##### ARTICLE

The authority of Paul and the gospel he preached came directly from God and not man. He evidently told this when churches in Galatia were raised up. And he again made this plain in the beginning of his letter to them. 11 "I make known to you, brethren, that the gospel which was preached by me is not according to man. 12For I neither received it from man, nor was I taught it, but it came through the revelation of Jesus Christ." Galatians 1:11-12. So, both authority and gospel came directly through Christ Jesus. Peter wrote that Paul's writings were considered as Scripture during his and Paul's lifetime (2 Peter 3:15-16).
 
Paul's opening salutation to the Galatians contains the gospel. E. J. Waggoner wrote: "The first five verses form a greeting such as, with the exception of the first verses of the book of Romans, is not to be found elsewhere in the Bible, and, consequently, nowhere else in the world. It contains the whole Gospel. If there were no other portion of Scripture accessible, this contains sufficient to save the world. If we would study this small portion as diligently, and prize it as highly, as if there were no more, we should find our faith and hope and love infinitely strengthened, and our knowledge of the rest of the Bible much increased. In reading it, let the Galatians sink out of sight, and let each one consider it the voice of God, through His apostle, speaking to him to-day." The Glad Tidings (original), p. 10.
 
The author of the Sabbath School Lesson makes a good observation for Tuesday's lesson: "One of the unique features of Paul's letters is the way he links the words grace and peace in his greetings. The combination of these two words is a modification of the most characteristic greetings in the Greek and Jewish world. Where a Greek author would write "Greetings" (chairein), Paul writes 'Grace,' a similar-sounding word in Greek (charis). To this Paul adds the typical Jewish greet­ing of 'Peace.'…. [T]he words basically describe his gospel message."
 
The subject in the letter to the Galatians is the gospel of Christ. Paul previously taught the Galatian Gentiles that this gospel is the only way of salvation from sin. But there "false brethren" who came in secretly "to spy out our liberty which we have in Christ Jesus, that they might bring us into bondage." Galatians 2:4. They did not believe the gospel of Christ fully and so followed Paul presenting "another gospel" to the Galatians (verses 8-9 KJV), which was not really "another" but was a perversion of the gospel of Christ (verses 6-7). The gospel was under severe attack by both man and devils.

##########
##### ROWS

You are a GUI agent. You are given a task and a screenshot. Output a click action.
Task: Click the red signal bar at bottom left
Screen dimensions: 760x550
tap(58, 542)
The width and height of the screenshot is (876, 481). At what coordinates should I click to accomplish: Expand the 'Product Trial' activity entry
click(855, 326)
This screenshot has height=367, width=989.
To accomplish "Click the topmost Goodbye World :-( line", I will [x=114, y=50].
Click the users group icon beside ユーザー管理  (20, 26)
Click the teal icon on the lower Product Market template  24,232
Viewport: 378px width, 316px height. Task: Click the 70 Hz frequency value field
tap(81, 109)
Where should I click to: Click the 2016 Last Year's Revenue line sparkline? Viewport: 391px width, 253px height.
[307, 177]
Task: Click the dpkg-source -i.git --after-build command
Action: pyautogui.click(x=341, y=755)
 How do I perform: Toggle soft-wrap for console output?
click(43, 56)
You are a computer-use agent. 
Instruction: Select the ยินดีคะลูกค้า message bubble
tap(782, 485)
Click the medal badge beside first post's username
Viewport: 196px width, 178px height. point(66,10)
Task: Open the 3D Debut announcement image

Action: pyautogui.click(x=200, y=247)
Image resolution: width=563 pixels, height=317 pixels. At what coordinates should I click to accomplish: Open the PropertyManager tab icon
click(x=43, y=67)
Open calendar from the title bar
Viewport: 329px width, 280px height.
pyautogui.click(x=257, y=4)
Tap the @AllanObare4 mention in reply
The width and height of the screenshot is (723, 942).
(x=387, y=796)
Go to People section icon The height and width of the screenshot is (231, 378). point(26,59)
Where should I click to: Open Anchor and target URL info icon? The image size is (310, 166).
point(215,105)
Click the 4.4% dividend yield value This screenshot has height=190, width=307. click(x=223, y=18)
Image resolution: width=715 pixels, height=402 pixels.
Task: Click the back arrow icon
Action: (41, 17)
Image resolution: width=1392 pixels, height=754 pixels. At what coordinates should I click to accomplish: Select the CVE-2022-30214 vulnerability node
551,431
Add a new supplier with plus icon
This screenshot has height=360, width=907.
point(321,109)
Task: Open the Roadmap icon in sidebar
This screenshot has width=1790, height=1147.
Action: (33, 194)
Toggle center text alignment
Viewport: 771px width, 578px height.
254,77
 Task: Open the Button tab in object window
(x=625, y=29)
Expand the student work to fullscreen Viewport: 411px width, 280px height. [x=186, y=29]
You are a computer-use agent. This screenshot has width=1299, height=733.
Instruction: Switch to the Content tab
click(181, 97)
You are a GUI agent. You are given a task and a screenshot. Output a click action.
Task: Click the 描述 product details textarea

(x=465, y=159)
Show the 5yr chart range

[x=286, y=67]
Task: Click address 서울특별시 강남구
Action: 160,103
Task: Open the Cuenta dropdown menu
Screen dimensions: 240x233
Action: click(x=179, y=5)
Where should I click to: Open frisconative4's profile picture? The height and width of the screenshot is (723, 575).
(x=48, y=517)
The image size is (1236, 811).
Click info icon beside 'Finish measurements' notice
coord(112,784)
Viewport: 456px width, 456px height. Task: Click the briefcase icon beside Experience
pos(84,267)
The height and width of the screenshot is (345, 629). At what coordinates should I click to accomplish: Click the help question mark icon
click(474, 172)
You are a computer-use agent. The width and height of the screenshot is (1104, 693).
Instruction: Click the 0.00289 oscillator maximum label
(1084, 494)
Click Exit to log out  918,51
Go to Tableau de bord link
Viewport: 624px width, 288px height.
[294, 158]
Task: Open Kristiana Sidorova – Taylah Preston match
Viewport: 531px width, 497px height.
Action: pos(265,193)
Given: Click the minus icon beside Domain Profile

##########

REQUIRED TASKS
a) Retype the Galatians passage word for word, between "The subject in" and "man and devils.", inclusive.
b) Echo the listing's lines verbatim, between the lines holding "This screenshot has height=367, width=989." and "Viewport: 196px width, 178px", inclusive.
The Galatians passage and the listing have nothing to do with each other.

RESULTS FOR EACH TASK
a)
The subject in the letter to the Galatians is the gospel of Christ. Paul previously taught the Galatian Gentiles that this gospel is the only way of salvation from sin. But there "false brethren" who came in secretly "to spy out our liberty which we have in Christ Jesus, that they might bring us into bondage." Galatians 2:4. They did not believe the gospel of Christ fully and so followed Paul presenting "another gospel" to the Galatians (verses 8-9 KJV), which was not really "another" but was a perversion of the gospel of Christ (verses 6-7). The gospel was under severe attack by both man and devils.

b)
This screenshot has height=367, width=989.
To accomplish "Click the topmost Goodbye World :-( line", I will [x=114, y=50].
Click the users group icon beside ユーザー管理  (20, 26)
Click the teal icon on the lower Product Market template  24,232
Viewport: 378px width, 316px height. Task: Click the 70 Hz frequency value field
tap(81, 109)
Where should I click to: Click the 2016 Last Year's Revenue line sparkline? Viewport: 391px width, 253px height.
[307, 177]
Task: Click the dpkg-source -i.git --after-build command
Action: pyautogui.click(x=341, y=755)
 How do I perform: Toggle soft-wrap for console output?
click(43, 56)
You are a computer-use agent. 
Instruction: Select the ยินดีคะลูกค้า message bubble
tap(782, 485)
Click the medal badge beside first post's username
Viewport: 196px width, 178px height. point(66,10)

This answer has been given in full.